*** SUPPLIED INFORMATION Section Begins ***

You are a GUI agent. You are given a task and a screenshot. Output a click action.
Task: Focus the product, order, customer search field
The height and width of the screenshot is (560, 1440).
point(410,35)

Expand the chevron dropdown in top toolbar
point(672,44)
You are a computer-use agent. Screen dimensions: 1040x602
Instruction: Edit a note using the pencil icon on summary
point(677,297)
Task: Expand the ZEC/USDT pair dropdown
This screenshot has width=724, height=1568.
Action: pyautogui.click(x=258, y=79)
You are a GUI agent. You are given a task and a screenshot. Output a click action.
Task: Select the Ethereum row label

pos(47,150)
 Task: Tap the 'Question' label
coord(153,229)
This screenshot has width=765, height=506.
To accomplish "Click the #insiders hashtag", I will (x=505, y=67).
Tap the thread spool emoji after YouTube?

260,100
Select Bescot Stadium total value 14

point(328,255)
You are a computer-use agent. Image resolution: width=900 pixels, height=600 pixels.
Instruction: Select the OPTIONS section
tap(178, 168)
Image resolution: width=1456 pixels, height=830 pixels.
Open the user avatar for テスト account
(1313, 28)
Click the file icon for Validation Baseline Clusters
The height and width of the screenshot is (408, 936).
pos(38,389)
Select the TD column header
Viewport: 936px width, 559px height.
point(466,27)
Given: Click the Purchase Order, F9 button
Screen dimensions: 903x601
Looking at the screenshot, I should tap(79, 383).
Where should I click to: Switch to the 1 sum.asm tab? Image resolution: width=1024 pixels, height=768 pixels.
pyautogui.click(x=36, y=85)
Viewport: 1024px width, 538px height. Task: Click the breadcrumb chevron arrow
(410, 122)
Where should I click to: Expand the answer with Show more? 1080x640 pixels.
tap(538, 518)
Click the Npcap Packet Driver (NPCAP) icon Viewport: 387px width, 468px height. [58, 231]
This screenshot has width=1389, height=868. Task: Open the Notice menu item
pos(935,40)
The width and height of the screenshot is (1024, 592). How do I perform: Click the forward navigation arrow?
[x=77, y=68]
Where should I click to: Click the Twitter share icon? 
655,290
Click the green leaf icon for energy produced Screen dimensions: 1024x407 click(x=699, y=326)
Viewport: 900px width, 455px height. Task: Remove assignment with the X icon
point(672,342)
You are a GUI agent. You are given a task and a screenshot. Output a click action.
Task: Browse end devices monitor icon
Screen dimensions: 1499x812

*** SUPPLIED INFORMATION Section Ends ***

GOAL OF THE EXERCISE
If a line of the records above holds the word "computer", show it.

RESPONSE FOR THIS EXERCISE
You are a computer-use agent. Screen dimensions: 1040x602
You are a computer-use agent. Image resolution: width=900 pixels, height=600 pixels.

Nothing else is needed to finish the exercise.